# [Saved entries]
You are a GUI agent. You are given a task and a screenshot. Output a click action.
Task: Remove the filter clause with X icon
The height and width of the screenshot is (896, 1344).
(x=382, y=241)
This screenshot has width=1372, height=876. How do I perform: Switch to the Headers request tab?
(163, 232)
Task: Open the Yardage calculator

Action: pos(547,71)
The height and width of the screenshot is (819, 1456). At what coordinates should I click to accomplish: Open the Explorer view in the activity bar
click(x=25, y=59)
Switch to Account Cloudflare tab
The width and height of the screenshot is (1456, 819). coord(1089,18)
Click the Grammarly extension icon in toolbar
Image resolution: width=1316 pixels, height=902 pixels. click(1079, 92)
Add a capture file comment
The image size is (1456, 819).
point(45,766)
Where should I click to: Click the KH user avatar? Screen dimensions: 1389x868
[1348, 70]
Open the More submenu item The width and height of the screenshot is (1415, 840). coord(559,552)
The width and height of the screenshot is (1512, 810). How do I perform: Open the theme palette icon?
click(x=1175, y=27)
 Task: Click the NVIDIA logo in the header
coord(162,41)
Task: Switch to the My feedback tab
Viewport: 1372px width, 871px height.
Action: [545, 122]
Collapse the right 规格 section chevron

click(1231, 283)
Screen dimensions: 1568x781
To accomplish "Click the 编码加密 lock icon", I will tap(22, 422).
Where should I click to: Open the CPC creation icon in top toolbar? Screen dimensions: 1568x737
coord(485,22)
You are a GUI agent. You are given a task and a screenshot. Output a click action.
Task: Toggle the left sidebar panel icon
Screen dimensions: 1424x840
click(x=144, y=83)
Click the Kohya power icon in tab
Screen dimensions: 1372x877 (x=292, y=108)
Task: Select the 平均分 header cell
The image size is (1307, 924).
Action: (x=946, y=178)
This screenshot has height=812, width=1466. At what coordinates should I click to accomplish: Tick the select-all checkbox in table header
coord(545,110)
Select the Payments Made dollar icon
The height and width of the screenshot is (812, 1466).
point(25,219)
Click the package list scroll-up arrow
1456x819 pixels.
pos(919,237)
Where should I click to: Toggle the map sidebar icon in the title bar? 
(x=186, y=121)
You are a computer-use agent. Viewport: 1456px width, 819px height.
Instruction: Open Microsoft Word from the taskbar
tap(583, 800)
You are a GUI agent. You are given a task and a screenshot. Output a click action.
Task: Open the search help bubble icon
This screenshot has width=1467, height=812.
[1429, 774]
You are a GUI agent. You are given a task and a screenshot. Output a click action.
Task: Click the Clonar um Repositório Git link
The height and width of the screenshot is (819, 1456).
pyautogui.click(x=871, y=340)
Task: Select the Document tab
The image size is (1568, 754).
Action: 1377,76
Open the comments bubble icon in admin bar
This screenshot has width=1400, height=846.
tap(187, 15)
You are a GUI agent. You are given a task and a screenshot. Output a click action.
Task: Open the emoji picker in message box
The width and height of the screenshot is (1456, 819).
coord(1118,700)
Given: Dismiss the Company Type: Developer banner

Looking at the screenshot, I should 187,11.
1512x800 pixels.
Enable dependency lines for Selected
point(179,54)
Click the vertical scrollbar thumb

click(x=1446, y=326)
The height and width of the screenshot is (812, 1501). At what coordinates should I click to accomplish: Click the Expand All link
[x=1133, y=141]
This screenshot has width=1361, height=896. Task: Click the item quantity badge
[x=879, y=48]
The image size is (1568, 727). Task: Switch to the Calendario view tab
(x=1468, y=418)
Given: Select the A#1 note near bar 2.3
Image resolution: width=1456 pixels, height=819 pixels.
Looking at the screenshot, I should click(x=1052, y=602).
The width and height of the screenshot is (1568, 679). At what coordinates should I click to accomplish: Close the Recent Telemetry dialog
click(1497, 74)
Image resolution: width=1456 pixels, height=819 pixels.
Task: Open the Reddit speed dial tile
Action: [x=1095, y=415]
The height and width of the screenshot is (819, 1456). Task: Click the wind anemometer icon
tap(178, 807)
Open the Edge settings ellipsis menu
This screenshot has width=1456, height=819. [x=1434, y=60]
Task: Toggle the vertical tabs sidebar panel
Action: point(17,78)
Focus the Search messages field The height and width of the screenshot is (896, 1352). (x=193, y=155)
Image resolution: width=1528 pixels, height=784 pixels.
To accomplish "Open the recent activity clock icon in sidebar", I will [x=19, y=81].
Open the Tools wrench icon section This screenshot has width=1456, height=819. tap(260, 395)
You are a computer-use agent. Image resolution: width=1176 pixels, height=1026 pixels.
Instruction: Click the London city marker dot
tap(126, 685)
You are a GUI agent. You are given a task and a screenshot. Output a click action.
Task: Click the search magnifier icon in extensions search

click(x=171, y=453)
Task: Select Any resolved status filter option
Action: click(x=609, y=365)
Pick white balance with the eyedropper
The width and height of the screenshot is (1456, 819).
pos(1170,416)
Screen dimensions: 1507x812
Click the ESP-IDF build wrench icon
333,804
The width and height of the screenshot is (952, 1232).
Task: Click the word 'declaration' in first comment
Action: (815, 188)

# [PROBLEM STATEMENT]
Make a copy of each line in the records above that has the word "will".

# [TASK RESPONSE]
To accomplish "Click the 编码加密 lock icon", I will tap(22, 422).
To accomplish "Open the recent activity clock icon in sidebar", I will [x=19, y=81].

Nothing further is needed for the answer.